DOKUMEN SUMBER:
***

Sebagai penyambung lidah ilmu, guru besar menjembatani dunia akademik dengan masyarakat luas. Ia menerjemahkan hasil riset menjadi wawasan yang mudah dipahami, mendorong kebijakan berbasis fakta, dan menjadi benteng melawan disinformasi, politisasi ilmu, serta komersialisasi pendidikan yang mengikis idealisme. Dalam era di mana informasi bergerak cepat dan sering kali menyesatkan, peran ini menjadi semakin vital. Lebih dari itu, guru besar adalah penjaga kebebasan berpikir di kampus. Ia memastikan universitas tetap menjadi ruang untuk bertanya tanpa takut, menumbuhkan gagasan-gagasan besar, dan menegakkan etika serta tanggung jawab dalam ilmu. Dengan mengintegrasikan ketahanan dan kapital akademik, seorang guru besar tidak hanya menghasilkan karya ilmiah bermutu, tetapi juga membentuk generasi penerus yang kritis, beretika, dan peduli pada kesejahteraan masyarakat.


Pengukuhan guru besar bukan sekadar seremoni formal. Ia adalah perayaan atas ketekunan, pengakuan atas pengabdian, dan penghormatan atas perjalanan panjang yang penuh liku. Pada hari itu, seorang dosen berdiri di podium, mengenakan toga, menyampaikan pidato ilmiah yang disusun dengan penuh makna. Di hadapan rekan sejawat, mahasiswa, dan keluarga, ia berbagi refleksi tentang risetnya, harapan untuk masa depan ilmu, dan tanggung jawab besar yang kini dipikulnya. Momen ini adalah bukti bahwa kerja sunyi dapat berbuah terang, bahwa idealisme dapat bertahan di tengah badai, dan bahwa cinta pada ilmu mampu mengatasi segala keputusasaan.

***

DATA YANG DISEDIAKAN:

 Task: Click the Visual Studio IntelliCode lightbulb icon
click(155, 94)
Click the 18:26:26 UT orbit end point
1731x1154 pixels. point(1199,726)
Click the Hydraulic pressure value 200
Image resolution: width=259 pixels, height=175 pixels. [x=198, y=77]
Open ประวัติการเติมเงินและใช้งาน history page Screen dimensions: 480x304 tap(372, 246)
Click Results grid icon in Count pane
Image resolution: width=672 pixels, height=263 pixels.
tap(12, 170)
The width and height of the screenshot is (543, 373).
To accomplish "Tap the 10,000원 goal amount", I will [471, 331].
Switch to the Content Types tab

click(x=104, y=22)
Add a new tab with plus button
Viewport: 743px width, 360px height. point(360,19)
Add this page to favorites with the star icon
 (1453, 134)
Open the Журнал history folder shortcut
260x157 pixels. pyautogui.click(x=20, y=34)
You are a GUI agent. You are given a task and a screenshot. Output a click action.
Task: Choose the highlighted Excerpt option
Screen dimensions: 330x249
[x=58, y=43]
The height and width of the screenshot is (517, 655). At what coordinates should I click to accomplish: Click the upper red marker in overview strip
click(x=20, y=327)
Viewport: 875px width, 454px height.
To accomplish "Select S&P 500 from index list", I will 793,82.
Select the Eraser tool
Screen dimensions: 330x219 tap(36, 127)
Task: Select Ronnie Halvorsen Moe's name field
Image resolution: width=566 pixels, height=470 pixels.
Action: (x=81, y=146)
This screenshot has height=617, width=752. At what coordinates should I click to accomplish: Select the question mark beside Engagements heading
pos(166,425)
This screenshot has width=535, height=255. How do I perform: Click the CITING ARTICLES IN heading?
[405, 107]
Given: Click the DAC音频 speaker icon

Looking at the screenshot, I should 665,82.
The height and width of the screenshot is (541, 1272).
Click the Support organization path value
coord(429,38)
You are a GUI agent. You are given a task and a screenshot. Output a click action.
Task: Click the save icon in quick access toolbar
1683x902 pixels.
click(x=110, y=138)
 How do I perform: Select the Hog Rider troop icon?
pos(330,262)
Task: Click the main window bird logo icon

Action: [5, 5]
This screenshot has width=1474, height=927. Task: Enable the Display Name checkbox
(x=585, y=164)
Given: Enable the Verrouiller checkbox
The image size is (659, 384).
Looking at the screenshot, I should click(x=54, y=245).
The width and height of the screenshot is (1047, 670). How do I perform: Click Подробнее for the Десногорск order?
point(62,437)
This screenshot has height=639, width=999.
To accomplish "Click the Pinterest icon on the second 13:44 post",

***

ARAHAN TUGAS:
A) Dalam dokumen sumber tentang guru besar, apa yang dikenakan seorang dosen ketika berdiri di podium pada hari pengukuhan?
B) Tolong lanjutkan dokumen sumber tentang guru besar mulai setelah kalimat terakhirnya.
Data di atas diambil dari sumber yang berbeda.

KUMPULAN JAWABAN:
A) Ia mengenakan toga.

B)
Setelah bertahun-tahun menulis dalam sepi, mengajar dalam lelah, dan meneliti dalam keterbatasan, sang dosen akhirnya berdiri gagah di podium pengukuhan. Di matanya terpancar kebahagiaan yang tulus, di senyumnya terukir rasa syukur yang mendalam. Luka dari revisi jurnal yang tak kunjung selesai, penolakan yang menyakitkan, dan malam-malam panjang penuh keraguan kini telah bertransformasi menjadi cahaya ilmu yang abadi. Seperti kata Jalaluddin Rumi, “Luka adalah tempat di mana cahaya masuk ke dalam dirimu.” Luka-luka itu, yang tersimpan di balik ketekunan menulis dan merevisi, telah menjadi pintu bagi ilmu untuk menerangi jiwanya dan dunia di sekitarnya. Ia telah mencapai puncak, bukan karena ia lebih hebat, tetapi karena ia lebih tekun. Ia menjadi guru besar, bukan karena mengejar gelar, tetapi karena mengejar makna sejati dari ilmu.


Kepada para guru besar, selamat atas capaian dan pengukuhannya. Semoga ilmu yang Anda jaga dan rawat , menjadi cahaya yang menerangi bangsa, dan semoga perjalanan sunyi Anda menjadi inspirasi abadi bagi para pencari ilmu di negeri ini. Dengan integritas, dedikasi, dan cinta pada ilmu, Anda telah membuktikan bahwa jalan sunyi menuju cahaya dan kepakaran adalah perjalanan yang layak ditempuh dan dituntaskan.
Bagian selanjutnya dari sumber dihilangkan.